Now, I think there’s a marvelous opportunity here because you can also have the tattoo printed at the same time…
But the best one of all is this on here that says, “Print Yourself in 3D.” Now, this article appeared in a number of publications and some people sent it to me. Whenever something’s weird out there, people send it to me, it’s very interesting the dynamic of that. It’s a system based on, believe it or not, a program that Microsoft developed of some sort, but with inkjet devices that deposit various layers of plasticized material. And you can fabricate yourself. In other words, you pose in front of an Xbox Connect and it converts your captured image into a 3D printable file. And then you send it out to this device.
Now, this device is not cheap. It’s from a company called Stratesis, it sells for $12,000…
And it then makes up a model of you with deposited plastic. When it dries and hardens, it becomes your likeness, it becomes your mini me. You’re mini you, my mini me…
Mini them. In any case, this could open up a whole new realm, by the way of euphemisms. Go print yourself…

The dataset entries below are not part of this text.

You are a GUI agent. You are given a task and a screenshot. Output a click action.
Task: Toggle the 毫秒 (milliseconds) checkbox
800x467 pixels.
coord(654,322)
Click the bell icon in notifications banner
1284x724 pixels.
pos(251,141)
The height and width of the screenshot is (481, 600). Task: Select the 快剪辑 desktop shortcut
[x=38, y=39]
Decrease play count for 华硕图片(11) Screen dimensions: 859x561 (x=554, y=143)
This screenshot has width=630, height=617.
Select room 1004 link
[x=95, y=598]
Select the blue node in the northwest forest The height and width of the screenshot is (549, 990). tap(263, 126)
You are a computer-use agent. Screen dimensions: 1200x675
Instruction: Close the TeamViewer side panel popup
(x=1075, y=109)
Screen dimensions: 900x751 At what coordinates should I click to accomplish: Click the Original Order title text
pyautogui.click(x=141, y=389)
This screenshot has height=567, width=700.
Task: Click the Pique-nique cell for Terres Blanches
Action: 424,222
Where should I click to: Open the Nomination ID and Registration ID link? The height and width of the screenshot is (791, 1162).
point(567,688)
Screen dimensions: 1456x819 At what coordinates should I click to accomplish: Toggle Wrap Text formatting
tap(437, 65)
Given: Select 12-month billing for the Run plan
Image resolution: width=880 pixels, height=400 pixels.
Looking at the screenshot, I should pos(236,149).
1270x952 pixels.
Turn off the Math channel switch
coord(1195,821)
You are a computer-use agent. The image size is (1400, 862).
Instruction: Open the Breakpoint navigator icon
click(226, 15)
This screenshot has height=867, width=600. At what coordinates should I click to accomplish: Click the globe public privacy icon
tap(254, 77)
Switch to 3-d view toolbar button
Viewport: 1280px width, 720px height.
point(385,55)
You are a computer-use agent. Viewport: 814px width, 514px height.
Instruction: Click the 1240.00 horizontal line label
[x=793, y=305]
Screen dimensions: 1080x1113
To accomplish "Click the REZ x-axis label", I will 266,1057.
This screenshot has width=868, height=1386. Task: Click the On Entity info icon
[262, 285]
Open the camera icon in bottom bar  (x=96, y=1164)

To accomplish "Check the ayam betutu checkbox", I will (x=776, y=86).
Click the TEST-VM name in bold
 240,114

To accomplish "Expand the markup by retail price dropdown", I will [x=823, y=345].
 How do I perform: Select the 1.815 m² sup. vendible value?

It could be interesting. Now, $12,000, now… you can imagine then within a few years it’s not going to be $12,000. It’s going to be something much less than that because over time, things come down in price. So it’s entirely possible within the next decade, you can have machines for making toys that look just like your children. A whole batch of mini kids of various kinds…
And of course the software will allow you to modify those images, put different clothing on them, put different colors on them…
Open up a whole new world. So anything that can be jetted, anything that can be made into some kind of liquefied material and forced through an orifice….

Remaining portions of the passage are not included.